Provide the count of lines below that include the word "accomplish", without any accompanying remarks.

──────── Task input ────────

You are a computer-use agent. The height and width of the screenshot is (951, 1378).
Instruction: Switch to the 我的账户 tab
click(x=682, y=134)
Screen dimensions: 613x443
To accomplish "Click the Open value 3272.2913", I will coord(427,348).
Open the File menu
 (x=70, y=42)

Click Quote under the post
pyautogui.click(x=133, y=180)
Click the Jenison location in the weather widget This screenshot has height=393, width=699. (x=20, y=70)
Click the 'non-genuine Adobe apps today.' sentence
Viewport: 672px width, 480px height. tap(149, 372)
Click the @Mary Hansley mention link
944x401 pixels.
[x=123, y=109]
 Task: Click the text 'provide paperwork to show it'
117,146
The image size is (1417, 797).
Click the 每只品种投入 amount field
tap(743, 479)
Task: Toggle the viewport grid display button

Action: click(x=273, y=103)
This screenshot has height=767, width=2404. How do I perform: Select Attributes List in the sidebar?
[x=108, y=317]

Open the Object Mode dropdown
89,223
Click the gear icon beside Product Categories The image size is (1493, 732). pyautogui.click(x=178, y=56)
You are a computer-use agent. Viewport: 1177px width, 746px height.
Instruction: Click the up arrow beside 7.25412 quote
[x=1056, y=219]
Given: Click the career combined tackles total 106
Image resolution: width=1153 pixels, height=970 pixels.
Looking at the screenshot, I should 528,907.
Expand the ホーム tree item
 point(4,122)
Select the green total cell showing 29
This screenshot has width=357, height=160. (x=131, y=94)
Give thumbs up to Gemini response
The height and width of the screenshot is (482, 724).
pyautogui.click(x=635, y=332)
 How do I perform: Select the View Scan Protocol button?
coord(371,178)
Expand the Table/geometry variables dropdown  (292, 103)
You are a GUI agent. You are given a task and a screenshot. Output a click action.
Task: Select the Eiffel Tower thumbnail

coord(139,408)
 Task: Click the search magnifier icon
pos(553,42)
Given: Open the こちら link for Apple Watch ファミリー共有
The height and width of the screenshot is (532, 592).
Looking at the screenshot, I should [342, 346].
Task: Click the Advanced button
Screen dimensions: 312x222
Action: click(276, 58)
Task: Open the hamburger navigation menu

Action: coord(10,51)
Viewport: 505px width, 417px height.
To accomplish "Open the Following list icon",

────────

Task output: 2